Rows on where targets show up:
## start
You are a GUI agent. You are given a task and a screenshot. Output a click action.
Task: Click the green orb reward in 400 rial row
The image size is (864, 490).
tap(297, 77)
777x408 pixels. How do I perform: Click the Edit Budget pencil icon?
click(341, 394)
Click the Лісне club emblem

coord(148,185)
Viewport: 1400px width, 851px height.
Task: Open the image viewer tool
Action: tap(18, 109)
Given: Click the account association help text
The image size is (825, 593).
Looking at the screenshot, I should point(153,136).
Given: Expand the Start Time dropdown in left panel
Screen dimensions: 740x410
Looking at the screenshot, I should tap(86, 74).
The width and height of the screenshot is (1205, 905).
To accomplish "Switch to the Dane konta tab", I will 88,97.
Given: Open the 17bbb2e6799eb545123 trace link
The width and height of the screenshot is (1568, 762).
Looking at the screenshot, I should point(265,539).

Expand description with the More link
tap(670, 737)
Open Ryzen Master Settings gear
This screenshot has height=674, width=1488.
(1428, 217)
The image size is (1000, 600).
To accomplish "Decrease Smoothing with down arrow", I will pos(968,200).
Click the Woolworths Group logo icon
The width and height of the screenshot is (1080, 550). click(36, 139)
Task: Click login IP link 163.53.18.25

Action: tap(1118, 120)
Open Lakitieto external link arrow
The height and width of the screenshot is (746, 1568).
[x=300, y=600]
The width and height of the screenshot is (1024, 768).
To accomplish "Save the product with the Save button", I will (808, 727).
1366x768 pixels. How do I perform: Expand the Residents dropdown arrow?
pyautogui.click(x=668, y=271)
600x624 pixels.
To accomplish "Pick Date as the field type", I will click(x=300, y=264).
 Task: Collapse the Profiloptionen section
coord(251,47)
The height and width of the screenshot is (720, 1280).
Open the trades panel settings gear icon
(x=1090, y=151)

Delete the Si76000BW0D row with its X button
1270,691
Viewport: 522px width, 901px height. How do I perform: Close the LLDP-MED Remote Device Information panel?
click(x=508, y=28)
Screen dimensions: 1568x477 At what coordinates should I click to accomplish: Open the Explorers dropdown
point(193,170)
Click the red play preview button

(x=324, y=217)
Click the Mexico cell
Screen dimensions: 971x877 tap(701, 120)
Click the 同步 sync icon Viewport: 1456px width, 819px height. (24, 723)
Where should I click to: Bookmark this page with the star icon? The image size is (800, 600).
## end
Do this:
In all the data above, switch every "How do I perform" to "How can I do" and leave everything else the same.

Full response:
You are a GUI agent. You are given a task and a screenshot. Output a click action.
Task: Click the green orb reward in 400 rial row
The image size is (864, 490).
tap(297, 77)
777x408 pixels. How can I do: Click the Edit Budget pencil icon?
click(341, 394)
Click the Лісне club emblem

coord(148,185)
Viewport: 1400px width, 851px height.
Task: Open the image viewer tool
Action: tap(18, 109)
Given: Click the account association help text
The image size is (825, 593).
Looking at the screenshot, I should point(153,136).
Given: Expand the Start Time dropdown in left panel
Screen dimensions: 740x410
Looking at the screenshot, I should tap(86, 74).
The width and height of the screenshot is (1205, 905).
To accomplish "Switch to the Dane konta tab", I will 88,97.
Given: Open the 17bbb2e6799eb545123 trace link
The width and height of the screenshot is (1568, 762).
Looking at the screenshot, I should point(265,539).

Expand description with the More link
tap(670, 737)
Open Ryzen Master Settings gear
This screenshot has height=674, width=1488.
(1428, 217)
The image size is (1000, 600).
To accomplish "Decrease Smoothing with down arrow", I will pos(968,200).
Click the Woolworths Group logo icon
The width and height of the screenshot is (1080, 550). click(36, 139)
Task: Click login IP link 163.53.18.25

Action: tap(1118, 120)
Open Lakitieto external link arrow
The height and width of the screenshot is (746, 1568).
[x=300, y=600]
The width and height of the screenshot is (1024, 768).
To accomplish "Save the product with the Save button", I will (808, 727).
1366x768 pixels. How can I do: Expand the Residents dropdown arrow?
pyautogui.click(x=668, y=271)
600x624 pixels.
To accomplish "Pick Date as the field type", I will click(x=300, y=264).
 Task: Collapse the Profiloptionen section
coord(251,47)
The height and width of the screenshot is (720, 1280).
Open the trades panel settings gear icon
(x=1090, y=151)

Delete the Si76000BW0D row with its X button
1270,691
Viewport: 522px width, 901px height. How can I do: Close the LLDP-MED Remote Device Information panel?
click(x=508, y=28)
Screen dimensions: 1568x477 At what coordinates should I click to accomplish: Open the Explorers dropdown
point(193,170)
Click the red play preview button

(x=324, y=217)
Click the Mexico cell
Screen dimensions: 971x877 tap(701, 120)
Click the 同步 sync icon Viewport: 1456px width, 819px height. (24, 723)
Where should I click to: Bookmark this page with the star icon? The image size is (800, 600).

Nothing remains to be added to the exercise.